• [Work instructions]: Could you set down exactly the lines in the records below between the line holding "About (97, 2530)" and the line holding "Zelenskyy says wartime", inclusive?

Excerpts from a dataset:
----

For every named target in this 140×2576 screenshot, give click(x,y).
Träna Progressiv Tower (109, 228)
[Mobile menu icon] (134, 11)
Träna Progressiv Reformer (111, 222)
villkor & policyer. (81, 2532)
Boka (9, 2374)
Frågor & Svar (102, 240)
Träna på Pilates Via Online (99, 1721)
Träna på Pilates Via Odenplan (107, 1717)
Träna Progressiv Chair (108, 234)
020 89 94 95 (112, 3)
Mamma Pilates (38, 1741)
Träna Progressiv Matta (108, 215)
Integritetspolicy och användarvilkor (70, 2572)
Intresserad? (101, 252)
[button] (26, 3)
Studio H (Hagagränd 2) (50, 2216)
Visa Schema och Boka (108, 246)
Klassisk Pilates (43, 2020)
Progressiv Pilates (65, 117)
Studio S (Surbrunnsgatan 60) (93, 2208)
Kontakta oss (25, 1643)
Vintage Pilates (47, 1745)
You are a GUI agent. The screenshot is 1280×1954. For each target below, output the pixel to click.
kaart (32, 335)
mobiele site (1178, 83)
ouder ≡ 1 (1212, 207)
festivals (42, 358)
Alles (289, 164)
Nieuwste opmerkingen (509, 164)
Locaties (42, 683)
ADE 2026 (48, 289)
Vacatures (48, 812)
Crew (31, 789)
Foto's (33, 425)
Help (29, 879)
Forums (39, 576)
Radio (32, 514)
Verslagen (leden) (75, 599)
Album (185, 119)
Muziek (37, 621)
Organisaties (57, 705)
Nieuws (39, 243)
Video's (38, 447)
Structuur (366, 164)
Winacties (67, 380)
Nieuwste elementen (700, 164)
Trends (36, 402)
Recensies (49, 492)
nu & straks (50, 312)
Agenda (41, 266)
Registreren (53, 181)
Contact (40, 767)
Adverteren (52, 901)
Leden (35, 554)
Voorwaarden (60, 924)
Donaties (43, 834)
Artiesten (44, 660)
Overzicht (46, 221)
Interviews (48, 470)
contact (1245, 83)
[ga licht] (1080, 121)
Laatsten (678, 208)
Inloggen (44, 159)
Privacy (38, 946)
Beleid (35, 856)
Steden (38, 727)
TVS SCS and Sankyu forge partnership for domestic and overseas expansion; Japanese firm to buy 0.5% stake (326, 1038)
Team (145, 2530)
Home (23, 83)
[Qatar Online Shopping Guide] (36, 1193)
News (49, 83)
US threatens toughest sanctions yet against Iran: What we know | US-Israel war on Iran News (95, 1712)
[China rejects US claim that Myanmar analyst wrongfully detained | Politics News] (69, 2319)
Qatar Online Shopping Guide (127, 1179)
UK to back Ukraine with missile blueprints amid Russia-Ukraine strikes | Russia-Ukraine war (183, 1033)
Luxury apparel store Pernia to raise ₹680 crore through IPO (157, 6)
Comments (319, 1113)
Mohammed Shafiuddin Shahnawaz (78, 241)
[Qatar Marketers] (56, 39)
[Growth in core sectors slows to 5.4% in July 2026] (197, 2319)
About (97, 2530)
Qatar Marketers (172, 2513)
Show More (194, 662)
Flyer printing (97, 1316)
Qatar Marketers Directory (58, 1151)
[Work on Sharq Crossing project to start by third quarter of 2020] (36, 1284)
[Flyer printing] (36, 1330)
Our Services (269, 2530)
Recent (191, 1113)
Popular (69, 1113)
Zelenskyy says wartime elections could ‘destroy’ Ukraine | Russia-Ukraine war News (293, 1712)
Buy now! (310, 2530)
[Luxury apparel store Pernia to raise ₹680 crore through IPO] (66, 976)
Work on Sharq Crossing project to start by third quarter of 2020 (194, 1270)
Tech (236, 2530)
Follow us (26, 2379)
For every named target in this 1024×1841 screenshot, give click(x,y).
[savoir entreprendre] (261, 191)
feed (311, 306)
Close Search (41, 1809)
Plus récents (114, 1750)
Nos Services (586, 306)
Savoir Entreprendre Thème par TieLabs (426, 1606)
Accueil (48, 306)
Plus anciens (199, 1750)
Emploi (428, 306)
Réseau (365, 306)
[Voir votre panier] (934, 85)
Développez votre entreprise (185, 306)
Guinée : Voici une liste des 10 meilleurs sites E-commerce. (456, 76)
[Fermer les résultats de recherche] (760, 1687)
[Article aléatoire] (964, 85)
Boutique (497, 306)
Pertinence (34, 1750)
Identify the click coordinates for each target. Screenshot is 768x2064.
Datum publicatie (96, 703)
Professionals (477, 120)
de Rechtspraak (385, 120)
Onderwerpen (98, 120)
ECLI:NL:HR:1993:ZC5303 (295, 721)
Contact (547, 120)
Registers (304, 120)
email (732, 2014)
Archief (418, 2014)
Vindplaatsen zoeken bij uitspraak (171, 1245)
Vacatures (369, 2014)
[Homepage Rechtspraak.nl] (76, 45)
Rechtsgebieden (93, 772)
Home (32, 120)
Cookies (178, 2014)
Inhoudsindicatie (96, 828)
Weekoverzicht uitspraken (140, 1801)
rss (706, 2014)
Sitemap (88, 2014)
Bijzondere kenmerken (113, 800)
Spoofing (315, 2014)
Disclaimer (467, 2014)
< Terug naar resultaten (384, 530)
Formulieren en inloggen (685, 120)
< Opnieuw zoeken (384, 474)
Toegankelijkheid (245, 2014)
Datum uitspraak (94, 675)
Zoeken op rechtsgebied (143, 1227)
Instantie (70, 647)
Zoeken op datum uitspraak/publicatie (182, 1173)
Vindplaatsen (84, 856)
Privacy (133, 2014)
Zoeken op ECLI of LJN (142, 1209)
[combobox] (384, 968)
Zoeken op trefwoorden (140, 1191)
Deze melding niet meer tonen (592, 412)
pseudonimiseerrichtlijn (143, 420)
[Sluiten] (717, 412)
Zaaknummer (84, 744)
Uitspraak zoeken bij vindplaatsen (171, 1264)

----

• [Answer space]:
About (97, 2530)
Qatar Marketers (172, 2513)
Show More (194, 662)
Flyer printing (97, 1316)
Qatar Marketers Directory (58, 1151)
[Work on Sharq Crossing project to start by third quarter of 2020] (36, 1284)
[Flyer printing] (36, 1330)
Our Services (269, 2530)
Recent (191, 1113)
Popular (69, 1113)
Zelenskyy says wartime elections could ‘destroy’ Ukraine | Russia-Ukraine war News (293, 1712)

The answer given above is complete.